The blitz campaigns have also created a forceful internal debate about gender and contrasting strategies for organising within UNITE-Canada. Is the US Organising Model, using in-your-face tactics, suitable for organising women from the new migrant communities? Is the community-union approach to organising, ready to work with tiny groups of invisible workers, so respectful of diversity and difference, willing to struggle for even small-scale gains in respect, more suitable in these times?

This Toronto experience may be a Canadian example of the Organising Model. But it also points to the interweaving of the organising model and community unionism.

IV. Can Australia Use This?

Let’s return to pre-and parallel-union formations. In the US, Peter Rachleff observed, “ much of the most innovative organizing prefigures new union structures: linking workplaces and communities; revolving around worker centers’. But do these pre-union formations, actually become unions? Do they recruit workers to unions?

The short answer is, in Canada groups like Rank-and-File/Au bas de l’echelle, and Workers’Information and Referral Service, do see themselves- as pre-union formations: first stops for workers who will hopefully be unionised. But hostile governments and cuts to funding have closed down many of these.

In the US, however, the relation between workers’ centres and unions is more fraught. As Mary Hollens says, There, workers centres fall into several categories. Some work closely with unions. Others reject the union movement as a labour aristocracy. Workers’ centres can’t represent workers in collective bargaining,though some do support workers in bargaining struggles.

But (this) is only as part of a larger strategy to address the broader concerns of workers in the workplace and community. Centers who do this kind of work view unionization as a tactic, not the end of workplace struggles”.

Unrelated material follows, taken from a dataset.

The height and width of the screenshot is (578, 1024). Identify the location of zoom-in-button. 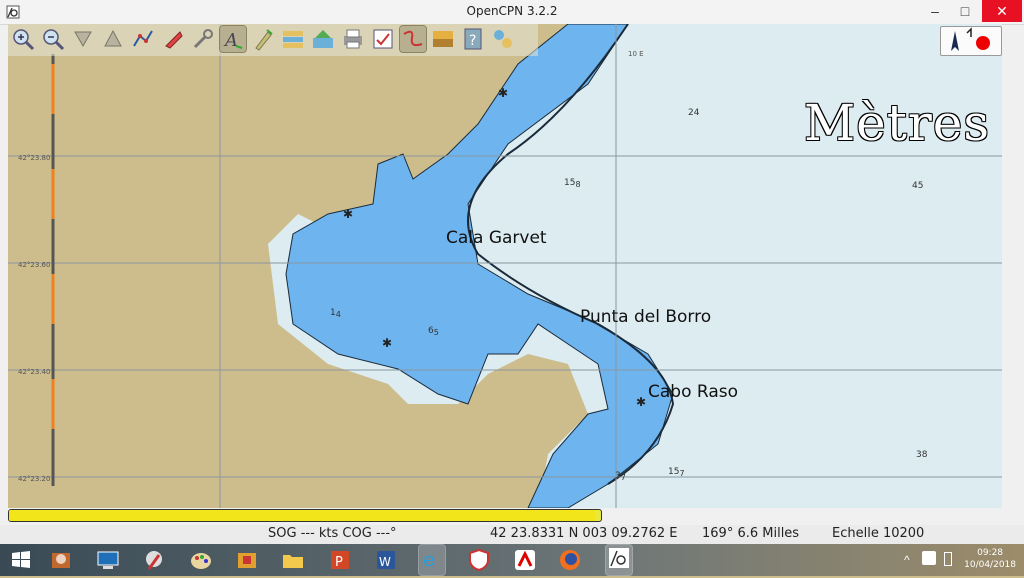
(23, 39).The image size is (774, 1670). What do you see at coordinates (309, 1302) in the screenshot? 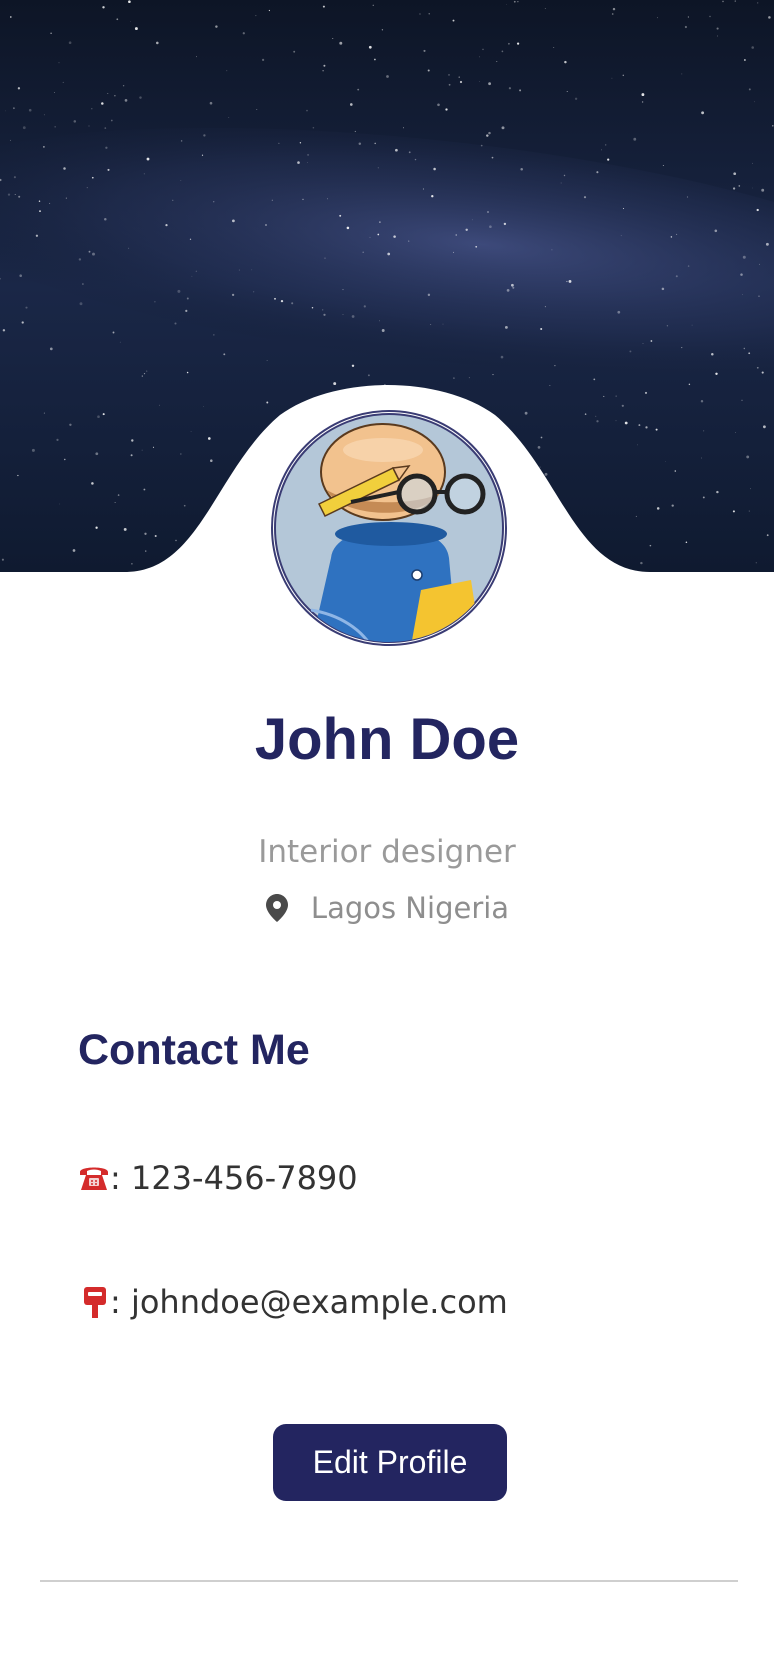
I see `contact-email: : johndoe@example.com` at bounding box center [309, 1302].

What does this tell us about workers’ centres as pre-union formations? Their dual anchorage—in the community and in the union—allows them the potential for creativity. And while a number of unionists and some academics have asked whether the workers’ centres are really hybrid community organizations, their provocative existence leads to this question: could community unions actually redefine the way unions work?

Carla Lipsig-Mumme, Director, W.A.G.E. (Centre for Research on Work And Society in the Global Era), School of Political and Social Inquiry, Monash University, Clayton, Victoria 3800.